According as his divine power Better, Seeing that.… The Greek word for "divine" is found elsewhere in the New Testament only in 2 Peter 1:4 and Acts 17:29.

life and godliness The words at first suggest the union of outward and spiritual blessings, the things needful for body and soul. The words that follow shew, however, that "life" must be taken in its higher sense, as extending to the eternal life which "standeth" in the knowledge of God. The word for "godliness" is found elsewhere in the New Testament only in this Epistle (2 Peter 1:6-7; 2 Peter 3:11), and in Acts 3:12, where it is used by St Peter, and in the Pastoral Epistles (1 Timothy 2:2; 1Ti 3:16; 1 Timothy 4:7-8, et al.), and like that for "knowledge" in 2 Peter 1:2 is characteristic of the later period of the Apostolic age. In the LXX. of Proverbs 1:7 a kindred word appears as an equivalent for "the fear of the Lord." Its strict meaning is that of "true reverence for God," and so far answers more to "religion" than to "godliness," the state of one who is "godly" or "like God."

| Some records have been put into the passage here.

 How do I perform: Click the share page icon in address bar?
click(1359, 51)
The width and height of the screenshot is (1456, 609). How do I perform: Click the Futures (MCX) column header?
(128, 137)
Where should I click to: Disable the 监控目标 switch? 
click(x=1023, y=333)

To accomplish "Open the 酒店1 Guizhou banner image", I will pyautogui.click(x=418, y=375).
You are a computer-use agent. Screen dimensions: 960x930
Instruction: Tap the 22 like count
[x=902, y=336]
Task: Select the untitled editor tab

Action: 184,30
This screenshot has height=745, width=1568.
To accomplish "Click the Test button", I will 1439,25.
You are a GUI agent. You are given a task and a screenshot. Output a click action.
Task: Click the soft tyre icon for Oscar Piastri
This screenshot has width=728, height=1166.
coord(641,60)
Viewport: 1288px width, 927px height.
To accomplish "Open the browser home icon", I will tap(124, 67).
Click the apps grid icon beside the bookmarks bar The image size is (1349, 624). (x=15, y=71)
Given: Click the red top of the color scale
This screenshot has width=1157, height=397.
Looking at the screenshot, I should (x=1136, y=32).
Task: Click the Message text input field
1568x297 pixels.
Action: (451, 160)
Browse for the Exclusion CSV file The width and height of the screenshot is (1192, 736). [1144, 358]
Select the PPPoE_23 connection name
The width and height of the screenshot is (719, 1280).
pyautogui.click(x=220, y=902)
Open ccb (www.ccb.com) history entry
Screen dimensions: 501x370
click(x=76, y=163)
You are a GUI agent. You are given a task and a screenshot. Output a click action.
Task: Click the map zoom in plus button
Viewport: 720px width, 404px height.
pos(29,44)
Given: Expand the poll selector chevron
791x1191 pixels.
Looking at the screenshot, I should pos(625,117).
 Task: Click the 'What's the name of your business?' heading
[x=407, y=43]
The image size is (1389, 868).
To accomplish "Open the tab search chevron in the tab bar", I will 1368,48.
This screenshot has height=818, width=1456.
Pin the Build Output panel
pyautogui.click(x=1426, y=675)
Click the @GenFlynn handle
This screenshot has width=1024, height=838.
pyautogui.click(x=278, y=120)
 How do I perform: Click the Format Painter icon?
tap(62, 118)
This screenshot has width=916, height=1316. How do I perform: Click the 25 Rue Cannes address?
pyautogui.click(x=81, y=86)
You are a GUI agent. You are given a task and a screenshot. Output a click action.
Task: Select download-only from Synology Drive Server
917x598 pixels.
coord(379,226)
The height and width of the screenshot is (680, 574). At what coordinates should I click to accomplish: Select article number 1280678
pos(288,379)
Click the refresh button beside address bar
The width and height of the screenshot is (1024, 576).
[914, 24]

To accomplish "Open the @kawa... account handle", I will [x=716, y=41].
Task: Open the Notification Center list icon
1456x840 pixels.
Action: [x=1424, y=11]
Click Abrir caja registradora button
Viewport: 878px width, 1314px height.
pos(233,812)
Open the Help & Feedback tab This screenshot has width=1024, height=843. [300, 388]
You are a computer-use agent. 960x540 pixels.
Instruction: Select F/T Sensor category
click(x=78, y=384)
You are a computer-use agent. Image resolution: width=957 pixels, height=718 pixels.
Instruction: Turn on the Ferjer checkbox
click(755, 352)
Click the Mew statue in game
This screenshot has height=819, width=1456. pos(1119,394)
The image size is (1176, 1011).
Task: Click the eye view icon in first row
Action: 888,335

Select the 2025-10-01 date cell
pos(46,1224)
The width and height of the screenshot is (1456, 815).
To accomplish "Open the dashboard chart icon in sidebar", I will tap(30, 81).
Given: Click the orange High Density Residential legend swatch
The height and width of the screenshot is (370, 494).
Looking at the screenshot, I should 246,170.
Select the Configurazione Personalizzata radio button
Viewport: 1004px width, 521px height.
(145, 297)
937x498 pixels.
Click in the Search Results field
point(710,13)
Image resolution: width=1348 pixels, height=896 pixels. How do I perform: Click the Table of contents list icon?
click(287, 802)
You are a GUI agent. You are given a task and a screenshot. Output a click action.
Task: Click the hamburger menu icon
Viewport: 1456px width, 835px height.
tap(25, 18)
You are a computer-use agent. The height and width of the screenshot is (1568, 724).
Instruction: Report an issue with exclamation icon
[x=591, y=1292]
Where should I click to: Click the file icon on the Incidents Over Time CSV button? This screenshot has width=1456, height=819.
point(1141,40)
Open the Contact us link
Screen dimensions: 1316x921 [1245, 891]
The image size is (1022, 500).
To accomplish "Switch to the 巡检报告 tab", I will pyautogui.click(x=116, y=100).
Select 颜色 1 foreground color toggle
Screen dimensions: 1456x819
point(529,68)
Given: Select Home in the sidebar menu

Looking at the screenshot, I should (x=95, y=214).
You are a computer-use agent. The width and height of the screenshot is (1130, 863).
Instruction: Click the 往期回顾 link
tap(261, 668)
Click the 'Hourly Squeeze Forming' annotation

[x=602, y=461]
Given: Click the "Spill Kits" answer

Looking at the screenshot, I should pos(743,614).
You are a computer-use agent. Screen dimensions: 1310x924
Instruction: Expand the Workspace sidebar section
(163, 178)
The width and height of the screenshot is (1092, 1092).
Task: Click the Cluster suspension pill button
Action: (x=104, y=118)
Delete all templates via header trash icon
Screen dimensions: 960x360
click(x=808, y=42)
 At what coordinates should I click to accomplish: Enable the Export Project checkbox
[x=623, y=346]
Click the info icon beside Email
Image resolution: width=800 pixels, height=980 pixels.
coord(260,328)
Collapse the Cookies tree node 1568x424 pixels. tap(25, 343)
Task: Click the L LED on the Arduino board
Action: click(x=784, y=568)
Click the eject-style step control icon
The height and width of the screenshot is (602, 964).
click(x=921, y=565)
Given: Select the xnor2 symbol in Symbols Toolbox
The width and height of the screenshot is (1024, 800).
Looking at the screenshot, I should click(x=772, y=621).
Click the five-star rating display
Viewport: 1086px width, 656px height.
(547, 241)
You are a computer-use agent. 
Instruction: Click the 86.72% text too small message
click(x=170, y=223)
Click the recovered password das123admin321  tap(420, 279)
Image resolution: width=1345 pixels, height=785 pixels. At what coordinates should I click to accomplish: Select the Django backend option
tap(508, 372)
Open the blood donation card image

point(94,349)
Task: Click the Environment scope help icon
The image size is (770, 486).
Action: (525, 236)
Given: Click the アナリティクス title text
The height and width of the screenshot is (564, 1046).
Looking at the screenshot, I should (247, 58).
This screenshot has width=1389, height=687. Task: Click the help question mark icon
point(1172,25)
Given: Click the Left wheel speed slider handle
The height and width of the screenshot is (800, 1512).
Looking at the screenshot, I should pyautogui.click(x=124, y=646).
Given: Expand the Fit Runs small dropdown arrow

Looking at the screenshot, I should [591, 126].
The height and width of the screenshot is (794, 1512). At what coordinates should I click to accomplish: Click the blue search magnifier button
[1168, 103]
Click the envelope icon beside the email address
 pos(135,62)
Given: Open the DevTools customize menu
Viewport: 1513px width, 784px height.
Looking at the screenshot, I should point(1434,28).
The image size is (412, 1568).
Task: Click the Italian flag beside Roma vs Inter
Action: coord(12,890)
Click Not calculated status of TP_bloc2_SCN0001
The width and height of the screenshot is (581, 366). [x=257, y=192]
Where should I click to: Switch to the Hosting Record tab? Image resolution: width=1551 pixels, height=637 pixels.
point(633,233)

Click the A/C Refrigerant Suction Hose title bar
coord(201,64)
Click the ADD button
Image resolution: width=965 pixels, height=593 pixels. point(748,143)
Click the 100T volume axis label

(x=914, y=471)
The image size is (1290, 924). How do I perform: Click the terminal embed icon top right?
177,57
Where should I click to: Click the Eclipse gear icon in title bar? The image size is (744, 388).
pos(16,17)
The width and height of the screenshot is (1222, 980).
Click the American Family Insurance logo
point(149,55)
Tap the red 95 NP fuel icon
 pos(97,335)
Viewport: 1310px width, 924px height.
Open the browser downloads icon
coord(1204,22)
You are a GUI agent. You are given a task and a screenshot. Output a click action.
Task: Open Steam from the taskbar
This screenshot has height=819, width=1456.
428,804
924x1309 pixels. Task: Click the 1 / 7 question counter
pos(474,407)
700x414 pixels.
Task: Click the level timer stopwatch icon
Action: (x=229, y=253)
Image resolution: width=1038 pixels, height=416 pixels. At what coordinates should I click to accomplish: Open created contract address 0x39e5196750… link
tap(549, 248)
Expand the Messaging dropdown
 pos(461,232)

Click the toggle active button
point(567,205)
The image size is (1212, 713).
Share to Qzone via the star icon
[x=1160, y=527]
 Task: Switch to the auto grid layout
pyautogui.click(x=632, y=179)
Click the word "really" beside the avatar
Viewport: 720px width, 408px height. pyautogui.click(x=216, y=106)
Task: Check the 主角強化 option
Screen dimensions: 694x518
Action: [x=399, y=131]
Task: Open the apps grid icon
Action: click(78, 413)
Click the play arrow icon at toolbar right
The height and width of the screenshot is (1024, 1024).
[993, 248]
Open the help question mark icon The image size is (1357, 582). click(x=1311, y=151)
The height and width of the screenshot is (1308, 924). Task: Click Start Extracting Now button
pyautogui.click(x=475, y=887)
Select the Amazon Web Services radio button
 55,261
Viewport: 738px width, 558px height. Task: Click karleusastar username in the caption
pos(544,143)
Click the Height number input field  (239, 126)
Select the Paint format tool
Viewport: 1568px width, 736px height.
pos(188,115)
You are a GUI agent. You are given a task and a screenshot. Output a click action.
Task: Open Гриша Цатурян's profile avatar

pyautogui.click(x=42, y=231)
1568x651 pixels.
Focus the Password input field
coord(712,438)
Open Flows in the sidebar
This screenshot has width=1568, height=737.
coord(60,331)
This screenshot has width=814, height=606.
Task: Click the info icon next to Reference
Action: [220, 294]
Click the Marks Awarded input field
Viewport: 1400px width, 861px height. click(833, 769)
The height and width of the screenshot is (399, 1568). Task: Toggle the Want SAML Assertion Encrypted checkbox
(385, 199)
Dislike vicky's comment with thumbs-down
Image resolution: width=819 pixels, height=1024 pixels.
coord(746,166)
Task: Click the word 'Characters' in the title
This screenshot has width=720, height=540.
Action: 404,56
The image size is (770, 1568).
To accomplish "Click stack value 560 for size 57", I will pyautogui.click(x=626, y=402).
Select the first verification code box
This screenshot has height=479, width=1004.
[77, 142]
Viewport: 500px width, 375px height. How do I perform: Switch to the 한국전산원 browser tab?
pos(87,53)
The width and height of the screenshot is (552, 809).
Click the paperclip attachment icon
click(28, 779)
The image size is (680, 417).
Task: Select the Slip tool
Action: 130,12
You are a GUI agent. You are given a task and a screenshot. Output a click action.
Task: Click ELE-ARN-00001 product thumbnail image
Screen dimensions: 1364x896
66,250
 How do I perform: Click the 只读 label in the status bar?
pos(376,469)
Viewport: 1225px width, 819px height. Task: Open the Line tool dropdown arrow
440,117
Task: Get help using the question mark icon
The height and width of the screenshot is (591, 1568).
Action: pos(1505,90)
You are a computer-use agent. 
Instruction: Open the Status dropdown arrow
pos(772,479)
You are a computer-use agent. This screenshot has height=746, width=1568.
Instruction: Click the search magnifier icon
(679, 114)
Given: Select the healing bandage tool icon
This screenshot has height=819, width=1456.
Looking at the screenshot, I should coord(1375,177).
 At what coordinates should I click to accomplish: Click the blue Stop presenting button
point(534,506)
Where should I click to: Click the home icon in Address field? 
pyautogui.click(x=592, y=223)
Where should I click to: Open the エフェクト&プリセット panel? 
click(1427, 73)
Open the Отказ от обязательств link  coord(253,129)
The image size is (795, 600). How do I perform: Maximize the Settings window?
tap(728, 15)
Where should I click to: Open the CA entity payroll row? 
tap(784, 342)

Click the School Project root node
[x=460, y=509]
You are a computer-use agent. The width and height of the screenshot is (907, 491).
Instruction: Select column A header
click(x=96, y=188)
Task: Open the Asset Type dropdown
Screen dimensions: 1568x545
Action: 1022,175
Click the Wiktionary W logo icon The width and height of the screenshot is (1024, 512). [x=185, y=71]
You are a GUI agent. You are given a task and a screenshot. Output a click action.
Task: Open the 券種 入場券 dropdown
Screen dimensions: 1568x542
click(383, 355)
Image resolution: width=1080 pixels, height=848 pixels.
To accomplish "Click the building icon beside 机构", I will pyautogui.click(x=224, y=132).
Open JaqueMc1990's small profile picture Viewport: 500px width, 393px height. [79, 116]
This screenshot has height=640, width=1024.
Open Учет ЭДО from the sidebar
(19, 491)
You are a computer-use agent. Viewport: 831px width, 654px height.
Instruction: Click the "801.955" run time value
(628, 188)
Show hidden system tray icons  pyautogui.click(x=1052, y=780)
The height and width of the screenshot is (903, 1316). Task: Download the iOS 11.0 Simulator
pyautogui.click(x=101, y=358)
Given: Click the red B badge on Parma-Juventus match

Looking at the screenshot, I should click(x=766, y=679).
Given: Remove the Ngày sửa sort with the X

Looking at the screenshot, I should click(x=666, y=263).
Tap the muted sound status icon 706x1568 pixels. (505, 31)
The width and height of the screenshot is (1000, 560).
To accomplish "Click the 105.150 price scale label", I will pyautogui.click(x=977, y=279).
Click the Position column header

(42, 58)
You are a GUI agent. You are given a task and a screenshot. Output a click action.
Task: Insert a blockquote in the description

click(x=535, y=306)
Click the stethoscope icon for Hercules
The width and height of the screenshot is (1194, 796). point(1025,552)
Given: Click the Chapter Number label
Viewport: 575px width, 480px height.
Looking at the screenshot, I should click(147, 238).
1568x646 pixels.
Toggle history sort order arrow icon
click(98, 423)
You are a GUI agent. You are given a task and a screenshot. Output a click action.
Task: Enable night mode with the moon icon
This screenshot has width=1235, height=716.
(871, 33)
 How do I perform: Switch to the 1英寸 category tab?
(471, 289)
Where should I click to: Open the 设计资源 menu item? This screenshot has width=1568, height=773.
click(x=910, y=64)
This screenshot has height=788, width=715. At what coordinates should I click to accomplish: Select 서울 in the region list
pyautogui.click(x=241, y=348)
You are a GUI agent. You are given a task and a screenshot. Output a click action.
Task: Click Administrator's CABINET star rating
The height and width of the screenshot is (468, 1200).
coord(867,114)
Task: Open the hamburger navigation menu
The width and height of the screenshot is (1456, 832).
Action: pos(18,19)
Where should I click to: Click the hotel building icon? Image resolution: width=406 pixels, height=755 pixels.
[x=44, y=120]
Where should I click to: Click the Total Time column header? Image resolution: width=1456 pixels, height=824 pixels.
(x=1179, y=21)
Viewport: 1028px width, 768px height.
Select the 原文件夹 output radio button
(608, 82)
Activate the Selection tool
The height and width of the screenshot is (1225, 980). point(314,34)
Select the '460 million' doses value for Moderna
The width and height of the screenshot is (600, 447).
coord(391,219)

through the knowledge of him that hath called us to glory and virtue The word for "knowledge" is the same as in 2 Peter 1:2, and fixes, as has been said, the meaning of "life" in the previous verse. In the last four words the English text mistranslates the preposition, and we have to read " by (or through) His own glory and virtue." Some MSS. give the simple dative of the instrument (ἰδίᾳ δόξῃ), and others the preposition with the genitive (διὰ δόξης). For the word "virtue" see note on 1 Peter 2:9. Its recurrence three times in this Epistle (here and in 2 Peter 1:5) and so rarely elsewhere in the New Testament (Philippians 4:8 only) is, so far as it goes, in favour of identity of authorship. Taking the true rendering, the thought expressed is that the attributes of God manifested by Him are the means by which He calls men to the knowledge of the truth.